[Items from a data source]
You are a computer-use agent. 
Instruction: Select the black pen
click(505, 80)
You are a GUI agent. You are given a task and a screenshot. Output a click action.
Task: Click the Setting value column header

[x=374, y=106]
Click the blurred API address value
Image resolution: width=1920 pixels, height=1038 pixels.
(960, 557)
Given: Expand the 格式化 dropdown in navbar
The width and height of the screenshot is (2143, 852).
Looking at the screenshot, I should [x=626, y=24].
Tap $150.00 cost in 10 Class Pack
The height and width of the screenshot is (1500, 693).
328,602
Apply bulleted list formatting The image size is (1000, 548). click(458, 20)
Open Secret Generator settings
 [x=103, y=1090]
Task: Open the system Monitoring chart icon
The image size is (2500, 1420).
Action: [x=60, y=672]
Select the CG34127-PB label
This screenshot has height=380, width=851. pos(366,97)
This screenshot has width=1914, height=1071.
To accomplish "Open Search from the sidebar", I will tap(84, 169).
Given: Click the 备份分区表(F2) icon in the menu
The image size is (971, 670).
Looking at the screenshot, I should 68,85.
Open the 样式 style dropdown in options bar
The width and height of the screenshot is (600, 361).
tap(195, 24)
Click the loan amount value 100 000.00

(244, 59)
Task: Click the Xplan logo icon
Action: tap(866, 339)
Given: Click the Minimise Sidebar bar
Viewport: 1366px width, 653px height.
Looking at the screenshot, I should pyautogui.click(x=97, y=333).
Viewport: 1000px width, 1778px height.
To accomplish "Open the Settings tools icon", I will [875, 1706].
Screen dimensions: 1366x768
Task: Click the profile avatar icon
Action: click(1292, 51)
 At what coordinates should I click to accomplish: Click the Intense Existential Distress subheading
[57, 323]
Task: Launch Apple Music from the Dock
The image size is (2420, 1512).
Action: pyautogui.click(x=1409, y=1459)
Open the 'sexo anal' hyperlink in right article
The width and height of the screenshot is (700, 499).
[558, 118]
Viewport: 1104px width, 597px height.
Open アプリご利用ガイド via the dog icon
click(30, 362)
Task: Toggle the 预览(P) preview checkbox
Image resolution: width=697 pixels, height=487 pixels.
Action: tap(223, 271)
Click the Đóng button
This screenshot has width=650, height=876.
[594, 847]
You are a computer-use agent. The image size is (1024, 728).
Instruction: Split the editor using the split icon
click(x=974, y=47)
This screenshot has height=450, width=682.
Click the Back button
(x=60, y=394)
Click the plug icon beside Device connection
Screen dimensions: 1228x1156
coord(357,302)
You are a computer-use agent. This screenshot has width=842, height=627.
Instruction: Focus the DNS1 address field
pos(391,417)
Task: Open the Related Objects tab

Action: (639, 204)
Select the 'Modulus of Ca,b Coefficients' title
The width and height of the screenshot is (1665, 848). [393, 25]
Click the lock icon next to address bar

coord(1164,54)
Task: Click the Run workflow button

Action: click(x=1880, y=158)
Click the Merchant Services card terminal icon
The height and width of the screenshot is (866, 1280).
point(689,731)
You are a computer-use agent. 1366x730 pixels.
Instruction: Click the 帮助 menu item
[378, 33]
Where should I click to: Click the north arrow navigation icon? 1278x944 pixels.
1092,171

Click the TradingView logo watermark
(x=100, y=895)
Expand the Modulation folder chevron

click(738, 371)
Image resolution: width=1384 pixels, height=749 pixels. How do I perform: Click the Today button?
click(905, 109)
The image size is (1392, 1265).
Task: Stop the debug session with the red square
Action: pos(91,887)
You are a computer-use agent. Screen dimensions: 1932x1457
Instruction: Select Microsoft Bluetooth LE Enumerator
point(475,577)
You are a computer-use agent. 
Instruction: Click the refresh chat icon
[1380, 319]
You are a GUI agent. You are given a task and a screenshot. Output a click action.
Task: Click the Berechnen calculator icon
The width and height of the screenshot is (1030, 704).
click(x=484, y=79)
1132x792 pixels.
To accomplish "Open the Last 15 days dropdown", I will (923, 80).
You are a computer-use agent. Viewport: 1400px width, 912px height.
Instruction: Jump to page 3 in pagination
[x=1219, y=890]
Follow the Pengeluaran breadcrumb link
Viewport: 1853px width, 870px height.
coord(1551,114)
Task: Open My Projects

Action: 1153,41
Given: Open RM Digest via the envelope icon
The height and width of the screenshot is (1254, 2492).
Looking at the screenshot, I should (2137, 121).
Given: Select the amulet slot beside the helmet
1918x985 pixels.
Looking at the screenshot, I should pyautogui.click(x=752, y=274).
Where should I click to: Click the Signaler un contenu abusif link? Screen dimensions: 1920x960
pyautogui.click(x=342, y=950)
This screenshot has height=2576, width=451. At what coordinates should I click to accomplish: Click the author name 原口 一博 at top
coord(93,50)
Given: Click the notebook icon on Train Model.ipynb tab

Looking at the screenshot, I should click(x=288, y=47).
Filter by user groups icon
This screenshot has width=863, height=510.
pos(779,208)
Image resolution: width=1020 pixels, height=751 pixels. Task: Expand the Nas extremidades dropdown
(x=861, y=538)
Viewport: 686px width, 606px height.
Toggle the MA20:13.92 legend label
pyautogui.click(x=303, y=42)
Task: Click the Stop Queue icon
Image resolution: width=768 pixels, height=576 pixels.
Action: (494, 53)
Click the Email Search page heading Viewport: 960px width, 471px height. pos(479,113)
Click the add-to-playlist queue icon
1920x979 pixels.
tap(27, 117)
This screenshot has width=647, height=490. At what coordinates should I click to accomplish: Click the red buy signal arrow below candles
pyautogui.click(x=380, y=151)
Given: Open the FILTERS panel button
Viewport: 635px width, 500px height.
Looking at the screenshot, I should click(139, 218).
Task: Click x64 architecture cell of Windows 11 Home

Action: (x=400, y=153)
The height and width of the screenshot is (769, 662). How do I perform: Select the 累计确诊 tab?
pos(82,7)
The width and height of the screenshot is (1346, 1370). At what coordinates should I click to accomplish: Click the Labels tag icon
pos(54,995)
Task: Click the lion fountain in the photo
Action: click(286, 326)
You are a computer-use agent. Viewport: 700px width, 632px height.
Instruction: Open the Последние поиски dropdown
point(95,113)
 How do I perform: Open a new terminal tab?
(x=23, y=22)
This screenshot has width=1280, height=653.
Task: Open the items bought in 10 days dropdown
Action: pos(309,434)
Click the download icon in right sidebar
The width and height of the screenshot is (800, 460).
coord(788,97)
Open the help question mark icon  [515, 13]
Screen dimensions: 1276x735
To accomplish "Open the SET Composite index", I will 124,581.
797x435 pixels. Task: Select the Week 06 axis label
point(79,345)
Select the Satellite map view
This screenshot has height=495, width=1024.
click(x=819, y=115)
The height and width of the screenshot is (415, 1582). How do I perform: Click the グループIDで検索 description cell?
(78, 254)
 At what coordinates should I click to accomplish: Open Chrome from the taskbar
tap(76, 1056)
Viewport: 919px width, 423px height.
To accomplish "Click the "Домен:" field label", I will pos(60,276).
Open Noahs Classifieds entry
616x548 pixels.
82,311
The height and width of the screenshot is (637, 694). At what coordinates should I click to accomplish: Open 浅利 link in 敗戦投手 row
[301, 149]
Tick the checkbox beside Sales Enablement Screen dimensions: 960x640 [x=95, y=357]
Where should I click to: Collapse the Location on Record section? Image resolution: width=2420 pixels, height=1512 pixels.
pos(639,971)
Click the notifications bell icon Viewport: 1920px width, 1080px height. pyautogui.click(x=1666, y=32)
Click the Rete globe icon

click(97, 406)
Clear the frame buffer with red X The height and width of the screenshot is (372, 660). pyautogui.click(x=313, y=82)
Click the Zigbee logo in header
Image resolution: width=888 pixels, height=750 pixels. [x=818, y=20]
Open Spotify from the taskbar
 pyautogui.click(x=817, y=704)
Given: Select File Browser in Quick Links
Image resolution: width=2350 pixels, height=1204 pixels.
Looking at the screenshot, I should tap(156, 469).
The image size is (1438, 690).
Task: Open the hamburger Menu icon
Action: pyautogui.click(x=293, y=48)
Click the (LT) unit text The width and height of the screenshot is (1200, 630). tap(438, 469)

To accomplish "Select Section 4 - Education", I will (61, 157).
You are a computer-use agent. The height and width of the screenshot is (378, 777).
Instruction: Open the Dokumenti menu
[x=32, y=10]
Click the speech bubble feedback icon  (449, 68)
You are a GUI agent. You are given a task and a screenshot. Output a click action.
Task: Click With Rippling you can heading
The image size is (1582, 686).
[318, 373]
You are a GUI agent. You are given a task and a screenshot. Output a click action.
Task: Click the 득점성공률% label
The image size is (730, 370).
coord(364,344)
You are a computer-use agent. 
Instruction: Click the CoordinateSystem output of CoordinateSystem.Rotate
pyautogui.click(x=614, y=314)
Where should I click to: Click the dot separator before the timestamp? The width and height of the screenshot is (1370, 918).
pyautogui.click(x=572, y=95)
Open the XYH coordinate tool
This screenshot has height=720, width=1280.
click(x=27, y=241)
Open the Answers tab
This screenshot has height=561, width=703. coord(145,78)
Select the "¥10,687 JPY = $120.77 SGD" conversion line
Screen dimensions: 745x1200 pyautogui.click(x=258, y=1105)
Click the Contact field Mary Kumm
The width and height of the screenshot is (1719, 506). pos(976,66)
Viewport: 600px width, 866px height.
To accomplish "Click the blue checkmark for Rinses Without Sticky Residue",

SET EXERCISE >>
Write out again the lines starting at the one containing "The height and width of the screenshot is (415, 1582)." and ending with the one containing "Clear the frame", switching "taskbar" to "dock" and leaving everything else unchanged.

REPLY >>
The height and width of the screenshot is (415, 1582). How do I perform: Click the グループIDで検索 description cell?
(78, 254)
 At what coordinates should I click to accomplish: Open Chrome from the dock
tap(76, 1056)
Viewport: 919px width, 423px height.
To accomplish "Click the "Домен:" field label", I will pos(60,276).
Open Noahs Classifieds entry
616x548 pixels.
82,311
The height and width of the screenshot is (637, 694). At what coordinates should I click to accomplish: Open 浅利 link in 敗戦投手 row
[301, 149]
Tick the checkbox beside Sales Enablement Screen dimensions: 960x640 [x=95, y=357]
Where should I click to: Collapse the Location on Record section? Image resolution: width=2420 pixels, height=1512 pixels.
pos(639,971)
Click the notifications bell icon Viewport: 1920px width, 1080px height. pyautogui.click(x=1666, y=32)
Click the Rete globe icon

click(97, 406)
Clear the frame buffer with red X The height and width of the screenshot is (372, 660). pyautogui.click(x=313, y=82)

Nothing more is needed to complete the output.